= Henrik Christian Fredrik Størmer =

Norwegian engineer, inventor, industrialist and entrepreneur (1839–1900)

Henrik Christian Fredrik Størmer (19 August 1839 – 29 December 1900) was a Norwegian engineer, inventor, industrialist and entrepreneur.

==Personal life==
Fredrik Størmer was born in Trondhjem, the son of businessman Henrik Christian Fredrik Størmer Sr. (1809–62) and his wife Dorothea Margrethe Heldahl (1813–85). Through his younger brother Georg Ludvig Størmer (1842–1930), Størmer was the uncle of Carl Størmer (1874–1957), a mathematician, and grand-uncle of Leif Størmer, a geologist. He had no children himself.

==Career==
Upon finishing his secondary education in Trondhjem, Størmer travelled to Karlsruhe, Germany to study at the Karlsruhe Institute of Technology.
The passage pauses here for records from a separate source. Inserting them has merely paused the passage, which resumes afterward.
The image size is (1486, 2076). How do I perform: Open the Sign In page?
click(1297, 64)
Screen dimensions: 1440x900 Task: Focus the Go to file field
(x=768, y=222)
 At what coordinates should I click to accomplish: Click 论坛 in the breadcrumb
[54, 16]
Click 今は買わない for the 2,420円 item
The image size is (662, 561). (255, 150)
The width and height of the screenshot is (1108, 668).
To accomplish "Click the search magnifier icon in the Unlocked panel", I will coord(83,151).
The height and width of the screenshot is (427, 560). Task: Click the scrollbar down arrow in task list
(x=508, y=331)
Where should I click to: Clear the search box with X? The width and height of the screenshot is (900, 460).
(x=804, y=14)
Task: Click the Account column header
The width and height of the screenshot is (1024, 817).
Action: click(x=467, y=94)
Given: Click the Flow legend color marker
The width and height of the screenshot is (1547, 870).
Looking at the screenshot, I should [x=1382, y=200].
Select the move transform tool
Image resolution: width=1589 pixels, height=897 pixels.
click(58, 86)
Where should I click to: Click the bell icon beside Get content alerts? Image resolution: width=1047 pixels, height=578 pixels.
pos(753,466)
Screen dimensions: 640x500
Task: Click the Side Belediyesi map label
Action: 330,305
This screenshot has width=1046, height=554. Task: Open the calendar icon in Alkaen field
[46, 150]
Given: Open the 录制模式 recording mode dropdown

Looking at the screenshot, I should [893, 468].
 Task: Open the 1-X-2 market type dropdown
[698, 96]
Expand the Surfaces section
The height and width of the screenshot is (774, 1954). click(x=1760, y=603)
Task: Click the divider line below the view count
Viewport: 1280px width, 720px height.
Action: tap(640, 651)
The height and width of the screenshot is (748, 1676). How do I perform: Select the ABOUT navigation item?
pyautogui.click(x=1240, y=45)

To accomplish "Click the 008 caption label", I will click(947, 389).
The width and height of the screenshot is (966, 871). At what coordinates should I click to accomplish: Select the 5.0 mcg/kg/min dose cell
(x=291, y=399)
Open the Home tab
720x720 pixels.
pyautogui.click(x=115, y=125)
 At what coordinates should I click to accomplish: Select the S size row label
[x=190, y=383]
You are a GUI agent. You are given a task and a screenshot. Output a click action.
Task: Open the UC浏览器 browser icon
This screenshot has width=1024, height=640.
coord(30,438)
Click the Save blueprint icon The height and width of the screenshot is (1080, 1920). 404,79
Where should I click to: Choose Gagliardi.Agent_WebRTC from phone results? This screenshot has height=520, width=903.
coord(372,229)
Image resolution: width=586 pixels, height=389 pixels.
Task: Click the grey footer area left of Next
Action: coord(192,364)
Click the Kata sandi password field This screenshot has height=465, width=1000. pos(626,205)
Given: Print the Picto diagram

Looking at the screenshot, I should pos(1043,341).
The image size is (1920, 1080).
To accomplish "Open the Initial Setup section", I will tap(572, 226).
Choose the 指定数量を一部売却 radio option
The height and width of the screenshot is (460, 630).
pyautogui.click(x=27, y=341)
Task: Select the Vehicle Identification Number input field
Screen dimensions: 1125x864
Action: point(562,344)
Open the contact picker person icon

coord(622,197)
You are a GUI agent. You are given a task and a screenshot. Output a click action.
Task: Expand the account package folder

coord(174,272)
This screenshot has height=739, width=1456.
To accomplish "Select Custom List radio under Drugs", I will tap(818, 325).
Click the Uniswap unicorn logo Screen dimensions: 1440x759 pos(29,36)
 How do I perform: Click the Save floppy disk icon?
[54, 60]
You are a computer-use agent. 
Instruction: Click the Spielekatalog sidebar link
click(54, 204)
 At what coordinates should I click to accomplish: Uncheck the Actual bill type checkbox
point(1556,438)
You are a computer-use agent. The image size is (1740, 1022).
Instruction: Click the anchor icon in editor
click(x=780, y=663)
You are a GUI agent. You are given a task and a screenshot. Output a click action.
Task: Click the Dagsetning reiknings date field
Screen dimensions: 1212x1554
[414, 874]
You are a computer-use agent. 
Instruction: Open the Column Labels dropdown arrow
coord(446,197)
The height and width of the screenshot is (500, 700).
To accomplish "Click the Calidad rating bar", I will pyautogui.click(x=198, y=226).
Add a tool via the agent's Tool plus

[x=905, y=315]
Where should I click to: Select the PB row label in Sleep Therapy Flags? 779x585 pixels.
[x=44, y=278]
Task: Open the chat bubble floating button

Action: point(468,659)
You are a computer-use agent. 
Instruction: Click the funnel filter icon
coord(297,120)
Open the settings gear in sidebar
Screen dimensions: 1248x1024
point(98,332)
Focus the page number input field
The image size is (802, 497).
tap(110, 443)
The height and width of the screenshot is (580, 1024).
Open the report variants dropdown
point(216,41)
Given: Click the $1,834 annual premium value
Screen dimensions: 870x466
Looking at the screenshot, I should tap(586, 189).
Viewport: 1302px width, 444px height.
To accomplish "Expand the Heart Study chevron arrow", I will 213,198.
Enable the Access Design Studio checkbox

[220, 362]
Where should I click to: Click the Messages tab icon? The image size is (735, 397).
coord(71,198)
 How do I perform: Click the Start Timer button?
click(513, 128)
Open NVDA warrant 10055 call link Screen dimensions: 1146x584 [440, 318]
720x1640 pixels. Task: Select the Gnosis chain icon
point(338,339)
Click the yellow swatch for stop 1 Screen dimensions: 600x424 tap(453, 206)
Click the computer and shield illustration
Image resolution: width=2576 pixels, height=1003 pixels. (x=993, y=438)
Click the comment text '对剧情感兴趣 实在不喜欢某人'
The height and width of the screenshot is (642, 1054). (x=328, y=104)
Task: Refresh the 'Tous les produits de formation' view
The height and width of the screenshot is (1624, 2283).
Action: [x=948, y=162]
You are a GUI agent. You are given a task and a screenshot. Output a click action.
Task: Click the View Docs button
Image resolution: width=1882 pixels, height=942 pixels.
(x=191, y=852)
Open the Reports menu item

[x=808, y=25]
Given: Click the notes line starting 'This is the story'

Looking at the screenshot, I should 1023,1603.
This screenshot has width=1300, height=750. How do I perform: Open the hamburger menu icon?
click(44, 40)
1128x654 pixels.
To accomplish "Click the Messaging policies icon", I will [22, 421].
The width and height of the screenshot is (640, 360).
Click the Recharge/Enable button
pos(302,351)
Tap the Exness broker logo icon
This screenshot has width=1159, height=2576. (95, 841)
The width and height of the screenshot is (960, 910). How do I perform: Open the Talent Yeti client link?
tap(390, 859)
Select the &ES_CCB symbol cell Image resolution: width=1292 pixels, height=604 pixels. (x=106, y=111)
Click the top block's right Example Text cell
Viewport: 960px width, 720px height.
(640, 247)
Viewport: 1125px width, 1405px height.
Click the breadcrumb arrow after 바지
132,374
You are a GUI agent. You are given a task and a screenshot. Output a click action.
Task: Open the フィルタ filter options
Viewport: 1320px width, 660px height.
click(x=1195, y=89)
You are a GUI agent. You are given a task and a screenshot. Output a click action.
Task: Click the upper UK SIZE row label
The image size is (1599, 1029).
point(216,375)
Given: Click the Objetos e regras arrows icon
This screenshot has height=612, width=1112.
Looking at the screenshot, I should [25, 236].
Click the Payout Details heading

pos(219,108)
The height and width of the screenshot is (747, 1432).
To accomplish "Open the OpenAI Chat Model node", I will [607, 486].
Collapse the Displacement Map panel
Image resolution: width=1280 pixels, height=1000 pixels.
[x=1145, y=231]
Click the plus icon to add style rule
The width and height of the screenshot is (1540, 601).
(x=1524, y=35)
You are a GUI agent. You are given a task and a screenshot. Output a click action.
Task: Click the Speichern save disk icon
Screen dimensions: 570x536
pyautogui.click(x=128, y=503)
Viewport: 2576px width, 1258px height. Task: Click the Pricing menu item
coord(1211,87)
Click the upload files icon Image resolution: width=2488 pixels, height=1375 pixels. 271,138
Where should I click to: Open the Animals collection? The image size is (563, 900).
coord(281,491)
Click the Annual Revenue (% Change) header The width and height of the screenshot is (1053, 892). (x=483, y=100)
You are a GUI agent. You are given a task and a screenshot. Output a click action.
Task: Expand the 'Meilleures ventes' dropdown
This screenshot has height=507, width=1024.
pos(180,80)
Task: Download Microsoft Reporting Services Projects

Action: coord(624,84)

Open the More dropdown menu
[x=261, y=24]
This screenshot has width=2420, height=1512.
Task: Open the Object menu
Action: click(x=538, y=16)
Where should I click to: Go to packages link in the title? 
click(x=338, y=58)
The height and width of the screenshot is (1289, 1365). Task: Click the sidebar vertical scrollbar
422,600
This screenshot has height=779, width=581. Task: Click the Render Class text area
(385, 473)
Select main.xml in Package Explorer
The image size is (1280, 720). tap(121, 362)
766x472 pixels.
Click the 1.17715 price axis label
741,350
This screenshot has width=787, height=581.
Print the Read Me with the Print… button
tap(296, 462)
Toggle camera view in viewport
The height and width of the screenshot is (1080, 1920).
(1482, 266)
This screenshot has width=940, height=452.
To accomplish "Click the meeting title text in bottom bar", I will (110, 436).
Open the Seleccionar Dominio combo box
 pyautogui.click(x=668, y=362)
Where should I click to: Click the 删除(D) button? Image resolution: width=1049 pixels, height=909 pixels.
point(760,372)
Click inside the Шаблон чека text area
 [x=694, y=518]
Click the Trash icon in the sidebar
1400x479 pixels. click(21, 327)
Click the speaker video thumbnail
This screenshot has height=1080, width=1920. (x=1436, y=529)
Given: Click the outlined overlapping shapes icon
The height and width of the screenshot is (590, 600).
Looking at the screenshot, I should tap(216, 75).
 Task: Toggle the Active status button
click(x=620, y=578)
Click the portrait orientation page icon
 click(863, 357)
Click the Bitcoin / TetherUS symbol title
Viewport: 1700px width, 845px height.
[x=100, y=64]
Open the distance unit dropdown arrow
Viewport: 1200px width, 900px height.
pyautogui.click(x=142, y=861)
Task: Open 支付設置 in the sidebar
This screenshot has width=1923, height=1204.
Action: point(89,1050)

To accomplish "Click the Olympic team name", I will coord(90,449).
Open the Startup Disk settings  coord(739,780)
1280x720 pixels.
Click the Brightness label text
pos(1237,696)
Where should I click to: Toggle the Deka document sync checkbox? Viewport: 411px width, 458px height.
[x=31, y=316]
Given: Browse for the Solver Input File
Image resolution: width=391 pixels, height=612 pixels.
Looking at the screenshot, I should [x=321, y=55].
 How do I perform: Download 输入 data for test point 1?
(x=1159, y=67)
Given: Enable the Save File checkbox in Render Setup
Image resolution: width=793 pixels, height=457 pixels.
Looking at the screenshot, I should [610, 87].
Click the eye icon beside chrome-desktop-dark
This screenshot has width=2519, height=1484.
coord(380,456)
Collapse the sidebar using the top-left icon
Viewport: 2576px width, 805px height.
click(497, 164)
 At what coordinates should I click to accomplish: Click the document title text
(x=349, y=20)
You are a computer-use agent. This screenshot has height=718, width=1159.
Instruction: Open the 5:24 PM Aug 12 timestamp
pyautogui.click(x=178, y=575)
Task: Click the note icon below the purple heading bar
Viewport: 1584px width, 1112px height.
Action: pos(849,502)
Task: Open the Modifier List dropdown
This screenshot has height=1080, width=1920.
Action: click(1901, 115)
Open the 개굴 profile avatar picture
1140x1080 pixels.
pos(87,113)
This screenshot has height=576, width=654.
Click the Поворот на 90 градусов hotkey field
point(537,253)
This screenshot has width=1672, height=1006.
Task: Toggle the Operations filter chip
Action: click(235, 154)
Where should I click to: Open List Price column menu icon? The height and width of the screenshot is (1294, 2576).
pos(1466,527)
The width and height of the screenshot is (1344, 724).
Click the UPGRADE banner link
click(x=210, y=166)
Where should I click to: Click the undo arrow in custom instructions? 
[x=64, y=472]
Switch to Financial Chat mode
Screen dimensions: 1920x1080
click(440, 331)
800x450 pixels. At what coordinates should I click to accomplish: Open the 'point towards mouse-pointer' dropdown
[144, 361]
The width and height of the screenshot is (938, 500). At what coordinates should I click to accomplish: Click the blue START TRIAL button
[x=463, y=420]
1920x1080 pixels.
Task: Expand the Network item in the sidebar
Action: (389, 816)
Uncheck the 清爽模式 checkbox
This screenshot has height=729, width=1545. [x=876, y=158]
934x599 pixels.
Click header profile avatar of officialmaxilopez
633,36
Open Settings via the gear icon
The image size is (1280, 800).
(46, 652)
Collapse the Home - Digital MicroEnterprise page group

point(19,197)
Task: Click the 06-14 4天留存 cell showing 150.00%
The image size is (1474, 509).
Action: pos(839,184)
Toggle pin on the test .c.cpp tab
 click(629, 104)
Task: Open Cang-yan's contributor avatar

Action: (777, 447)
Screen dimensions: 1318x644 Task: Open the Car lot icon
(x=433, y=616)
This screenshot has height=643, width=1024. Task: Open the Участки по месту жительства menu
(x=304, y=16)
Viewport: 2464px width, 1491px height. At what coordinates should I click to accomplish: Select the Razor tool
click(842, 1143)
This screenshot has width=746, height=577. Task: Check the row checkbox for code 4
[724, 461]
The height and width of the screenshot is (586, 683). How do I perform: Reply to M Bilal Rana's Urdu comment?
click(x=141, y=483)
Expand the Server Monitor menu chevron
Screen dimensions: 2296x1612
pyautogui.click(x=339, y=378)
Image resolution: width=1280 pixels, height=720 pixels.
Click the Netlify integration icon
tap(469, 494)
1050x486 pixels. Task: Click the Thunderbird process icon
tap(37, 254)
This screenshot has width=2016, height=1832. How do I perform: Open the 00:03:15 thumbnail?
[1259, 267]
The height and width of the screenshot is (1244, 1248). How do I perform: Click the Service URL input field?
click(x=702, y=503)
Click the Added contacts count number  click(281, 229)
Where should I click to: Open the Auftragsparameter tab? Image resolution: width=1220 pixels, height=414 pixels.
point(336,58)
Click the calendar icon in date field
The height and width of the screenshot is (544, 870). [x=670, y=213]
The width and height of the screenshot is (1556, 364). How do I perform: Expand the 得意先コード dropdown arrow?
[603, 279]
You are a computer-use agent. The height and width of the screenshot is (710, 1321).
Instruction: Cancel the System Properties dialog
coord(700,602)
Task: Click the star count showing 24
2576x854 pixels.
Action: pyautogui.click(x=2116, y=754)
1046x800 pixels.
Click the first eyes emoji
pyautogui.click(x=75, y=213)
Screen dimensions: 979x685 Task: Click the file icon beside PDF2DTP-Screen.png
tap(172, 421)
From 1860 to 1862, he was employed as a supervisor at Myrens Verksted in Christiania. In the late 1860s, Størmer established two drying oil factories in Hemne Municipality and Tingvoll Municipality. These factories were both closed after a few years, when drying oil was replaced by paraffin in Norway. In 1868, Størmer established a factory in Tistedalen, which produced charcoal briquettes. He had earlier patented a production method that used sawdust to produce charcoal.

In the 1890s, Størmer acquired the rights to 17 waterfalls in Norway, which he had planned to produce electricity with. In 1893–94, a commission that included Størmer was put together by the Norwegian Engineer and Architect Association; it proposed a law for the Parliament that would enforce abandonment of necessary property to construct power lines. The law was passed in 1894, and Størmer did therefore have to sell some of his waterfalls.

At the end of the 1870s, Størmer travelled to France, and constructed a charcoal factory in Suresnes. In 1878, Størmer was appointed official reporter of Norway at the Exposition Universelle in Paris. In his exposition report, Størmer recommended construction of cellulose factories in Norway. On his return to Norway in the late 1880s, Størmer initiated construction of cellulose factories in Moss, Ranheim and Bamble. He died on 29 December 1900 after being run over by a tram.

==Public debate==
Størmer was a proponent of the standard gauge in railways, and wrote articles and gave speeches in which he described the advantages of the normal gauge and the disadvantages of the gauge. The narrow gauge railway proponents Cato Guldberg and Carl Abraham Pihl filed a defamation against him, which they won. However, Størmer appealed, and was acquitted in 1888.

Even though Størmer himself wrote Bokmål, he sided with Ivar Aasen and Noregs Mållag in the Norwegian language conflict. In his testament, Størmer attested his remaining waterfalls and patents to the Nynorsk book publishing house Det Norske Samlaget.